→ **TEXTE PRÉSENTÉ**:

++++++++++

Similarités entre nature-de-bouddha obscurcie et voiles recouvrant le cœur

Le bouddhisme soutient qu’en dépit de notre pure nature-de-bouddha l’esprit est obscurci par l’inconscience ou ignorance de la véritable nature de la réalité. Nous avons ces obscurcissements, et la nature-de-bouddha est obscurcie par les nuages de l’ignorance. Cela paraît très semblable à ce qu’affirme également l’islam. Il parle des émotions perturbatrices et dit que le cœur est voilé, et il décrit les voiles qui recouvrent le cœur. Dans le soufisme, une subdivision de l’islam, on parle d’ôter ces voiles. Il s’agit du même type de métaphore. Cette ignorance conduit à l’égocentrisme, aux émotions perturbatrices négatives et au comportement destructeur.

Dans le bouddhisme, on peut ôter ces obscurcissements et enlever les voiles qui recouvrent notre véritable nature en comprenant la réalité et en développant l’amour, la compassion et la bodhichitta. La bodhichitta est cet esprit qui se concentre sur notre propre illumination individuelle, laquelle ne s’est pas encore produite mais peut advenir sur la base de la nature-de-bouddha. Ce n’est pas si différent que le fait de se focaliser sur Dieu. Dieu et Bouddha sont, bien sûr, assez différents, mais cette idée de se concentrer sur l’objectif de sa pure nature innée qu’on cherche à approcher et à réaliser, cette idée agit comme une force d’attraction très puissante tant chez les bouddhistes que chez les musulmans.

Le développement de l’amour dans le bouddhisme comparé à l’islam

Définition de l’amour

L’amour dans le bouddhisme est défini comme le souhait que les autres possèdent le bonheur et les causes du bonheur. Il se fonde sur la compréhension de l’égalité de tous les êtres les uns avec les autres et avec nous-mêmes, et dans le fait que tout le monde veut être heureux. Personne ne veut être malheureux. Tel est le but de la vie, la poursuite du bonheur. Les plantes poussent et cherchent la lumière du soleil dans leur poursuite du bonheur ; nous pourrions aller loin dans nos descriptions poétiques de ce qu’est, dans la vie, la poursuite du bonheur en général.

++++++++++

→ **DONNÉES**:

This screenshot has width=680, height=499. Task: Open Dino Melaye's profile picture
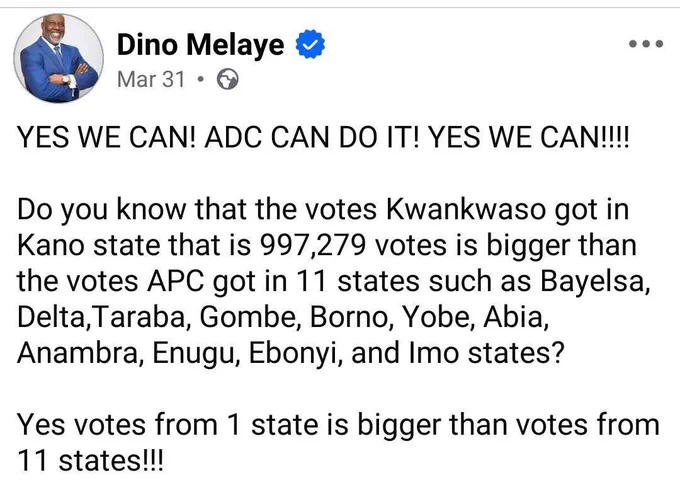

++++++++++

→ **SÉRIE D'EXERCICES**:
a: D'après le texte présenté, à quoi l'ignorance conduit-elle ? Énumérez tout ce qu'il mentionne.
b: Recopiez le texte présenté depuis « Dans le bouddhisme, on » jusqu'à « chez les musulmans. » inclus, en substituant « bienveillance » à « compassion ».

→ **RÉPONSES**:
a:
- l'égocentrisme
- les émotions perturbatrices négatives
- le comportement destructeur

b:
Dans le bouddhisme, on peut ôter ces obscurcissements et enlever les voiles qui recouvrent notre véritable nature en comprenant la réalité et en développant l’amour, la bienveillance et la bodhichitta. La bodhichitta est cet esprit qui se concentre sur notre propre illumination individuelle, laquelle ne s’est pas encore produite mais peut advenir sur la base de la nature-de-bouddha. Ce n’est pas si différent que le fait de se focaliser sur Dieu. Dieu et Bouddha sont, bien sûr, assez différents, mais cette idée de se concentrer sur l’objectif de sa pure nature innée qu’on cherche à approcher et à réaliser, cette idée agit comme une force d’attraction très puissante tant chez les bouddhistes que chez les musulmans.